Thanks, @simon, that’s really useful to know.
So there are two different tracking paradigms in use in Zap: the Zapcode tracking is more akin to the approach used by QR codes—shape/timings-based—whereas the image tracking is not interested in shapes/geometry, but uses a similar approach to traditional movie-making camera tracking, trying to recognise enough known markers/feature-blocks to be able to solve for the relative camera position.
That explains very neatly why we can’t currently track, say, a single-flat-colour logotype (a pure shape) against an arbitrary background
There are a few inconsistencies in the docs regarding ideal tracking images. Could you throw any light on these Qs?

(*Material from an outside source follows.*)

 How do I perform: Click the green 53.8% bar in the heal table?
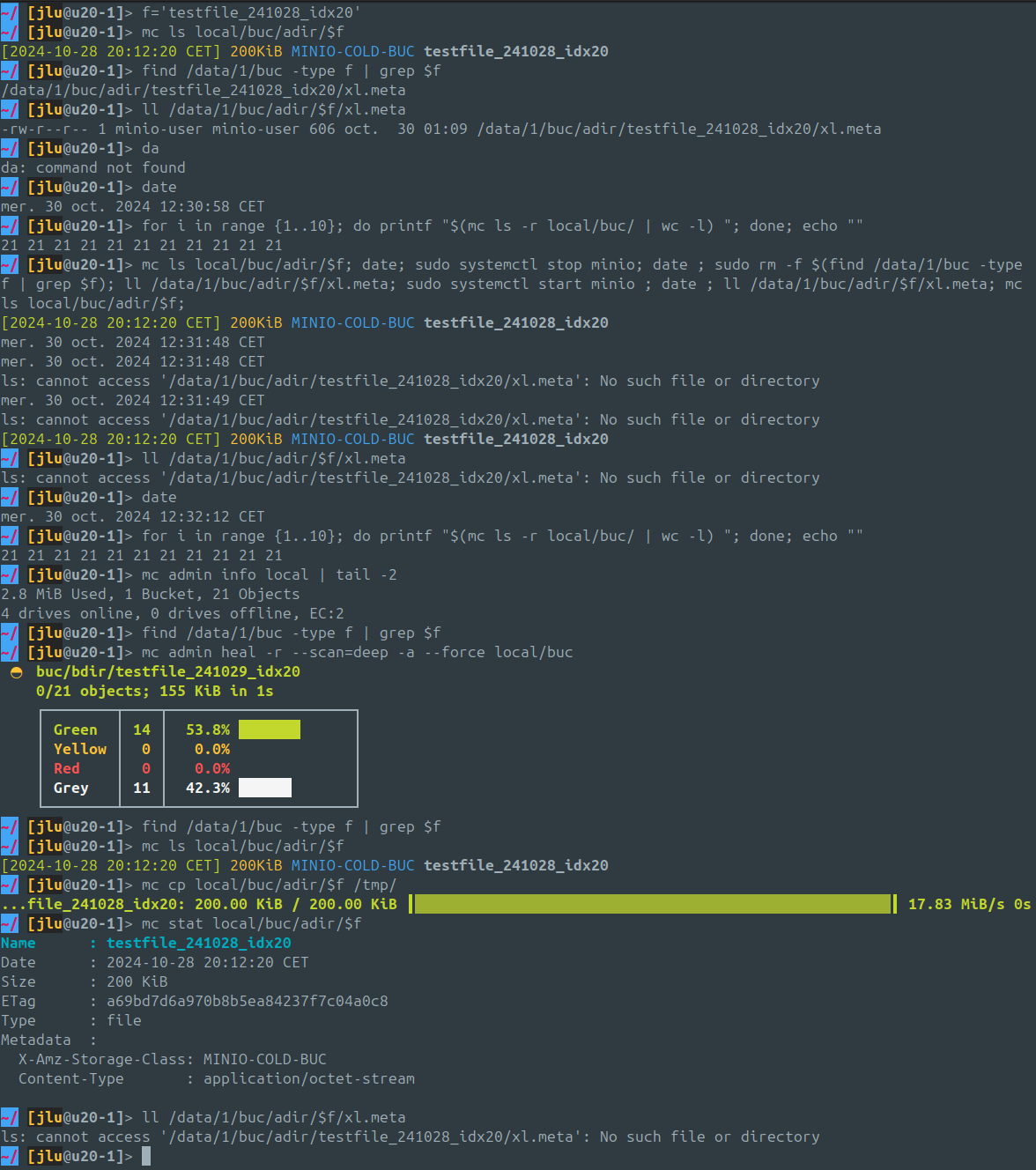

Ideal resolution of the training image:
- If you were exporting a target image from Photoshop / Illustrator etc—you can pick an arbitrary size, of course—what resolution would you specify? 500px max axis, or larger?
The docs are a little inconsistent in places. On the Studio docs we’re told to stick to standard sizes (examples given: 1920x1080, 1024x1024 - a mix of video and GPU standards) and keep between 1:4 and 4:1 aspect ratios; we’re told to avoid non-standard (which standard tho?) sizes, and/or odd-numbered pixel counts on either axis. On the CLI docs we’re told training works best on images between 200 and 500px on both axes, and that larger images will be resized to 500px max.
Different sized versions of the same training image produce different sized .zpt files - I’m guessing that’s partly down to the preview bitmap being stored in the file too: but given we don’t usually use the preview bitmap within the published experience:
- Does a larger tracking image increase the final download size of the project?
- If so, how about monochrome vs colour—can we reduce the zpt footprint by desaturating the target image first?
Contrast / levels:
I’m guessing that most of us use print-ready digital artwork as training images, rather than taking a photo of a printed version to use—but a photo of a print would arguably be closer to what the camera would see. With that in mind:
- Is there likely to be any benefit in reducing contrast / brightness of target images before training, to better match what the camera feed would see? Conversely, given you must already compensate for this, would it help if we did the opposite?
Upright vs flat training:
The training process asks us to choose between upright vs flat target generation. The only difference I can see in how the target may solve is that an upright target (poster on a wall, say), is likely to have less camera roll (Y+ axis—relative to the image, not the real world—is likely to be closer to “up”). A target on a desk will have slightly more freedom in all the axes.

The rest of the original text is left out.